Was hat der gestrige Tag gewollt? Das Ergebnis des so friedlichen Herbstes und die Absichten vieler seiner Akteure liegen wohl weit auseinander. Und doch:. Der Gedanke von einer anderen Art Sozialismus beginnt: Vielleicht anfangs nur mit dem neuen (vorerst halbneuen) Namen. Den hastig geschriebenen Reden: Wir brechen unwiderruflich…Die Analyse übersprangen wir vorerst. (Die vergebliche Rede von Bahro) Auf in den Wahlkampf.
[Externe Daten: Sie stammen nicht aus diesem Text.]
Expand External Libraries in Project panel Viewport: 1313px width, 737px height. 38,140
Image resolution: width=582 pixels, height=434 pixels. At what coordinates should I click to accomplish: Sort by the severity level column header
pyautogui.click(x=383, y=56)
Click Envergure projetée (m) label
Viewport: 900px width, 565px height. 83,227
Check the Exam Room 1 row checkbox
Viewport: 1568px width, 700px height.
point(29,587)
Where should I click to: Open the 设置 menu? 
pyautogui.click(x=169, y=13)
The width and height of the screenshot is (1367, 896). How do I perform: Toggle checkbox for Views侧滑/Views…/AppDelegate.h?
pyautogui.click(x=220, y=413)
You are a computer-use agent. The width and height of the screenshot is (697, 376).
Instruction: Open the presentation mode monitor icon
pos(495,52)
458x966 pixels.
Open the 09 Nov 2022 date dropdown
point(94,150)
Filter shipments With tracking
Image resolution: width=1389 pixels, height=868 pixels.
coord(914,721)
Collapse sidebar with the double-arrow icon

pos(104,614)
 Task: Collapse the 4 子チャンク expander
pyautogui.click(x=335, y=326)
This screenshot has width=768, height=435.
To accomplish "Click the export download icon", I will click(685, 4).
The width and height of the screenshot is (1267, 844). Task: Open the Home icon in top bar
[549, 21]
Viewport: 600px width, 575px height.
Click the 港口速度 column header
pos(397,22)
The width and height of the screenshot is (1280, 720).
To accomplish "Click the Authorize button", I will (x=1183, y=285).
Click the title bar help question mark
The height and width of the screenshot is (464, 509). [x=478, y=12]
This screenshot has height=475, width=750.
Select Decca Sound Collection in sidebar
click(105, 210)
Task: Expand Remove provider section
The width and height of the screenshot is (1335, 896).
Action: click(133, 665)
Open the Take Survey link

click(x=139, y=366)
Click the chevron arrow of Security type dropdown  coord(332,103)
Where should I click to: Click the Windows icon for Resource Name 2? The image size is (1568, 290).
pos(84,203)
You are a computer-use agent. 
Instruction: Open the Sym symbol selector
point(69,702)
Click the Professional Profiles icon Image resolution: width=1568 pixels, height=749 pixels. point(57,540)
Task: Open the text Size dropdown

Die PDS wurde eine Partei in der neuen und noch so fremden Republik ,die wie keine andere Partei Anfeindungen ausgesetzt war und die zugleich die Interessen derer vertrat, die mit der Art und Weise des Anschlusses, mit der ständigen ideellen und materiellen Zerstörung ihrer Biografien in Bedrängnis gerieten. Sie begann in ihrer Arbeit mit der einfachen Hilfe zur Selbsthilfe und wurde so immer mehr zur Vertreterin ostdeutscher Interessen schlechthin - in dem Maße, in dem die Politik der nunmehr führenden Partei alles schleifte, was von der DDR künden konnte: Die Arbeitsplätze, die Kultur, das Bildungssystem. Und sich damit schadet und uns irgendwie nütze. Weil wir so wieder das Einfache lernten, was gar nicht so schwer zu machen ist.

Der heutige Tag: Wäre es nicht besser, wir ließen DAS alles beiseite. Warum konferieren wir nicht über das, was heute heran dräut? Über die Krise, das Land? Ein alter Genosse zu mir, sorgenvoll. Aber wer hindert uns denn daran Genossen? Erste Seite DIE AULA: MIT AUSLAUFENDEM SEMESTER SCHLIEßUNG ABF VORGESEHEN STOP KANNST DU DIE REDE HALTEN STOP. Wir sollten öfters miteinander Reden. Wenn wir es nicht tun, werden wir nicht mehr wissen, wer wir sind.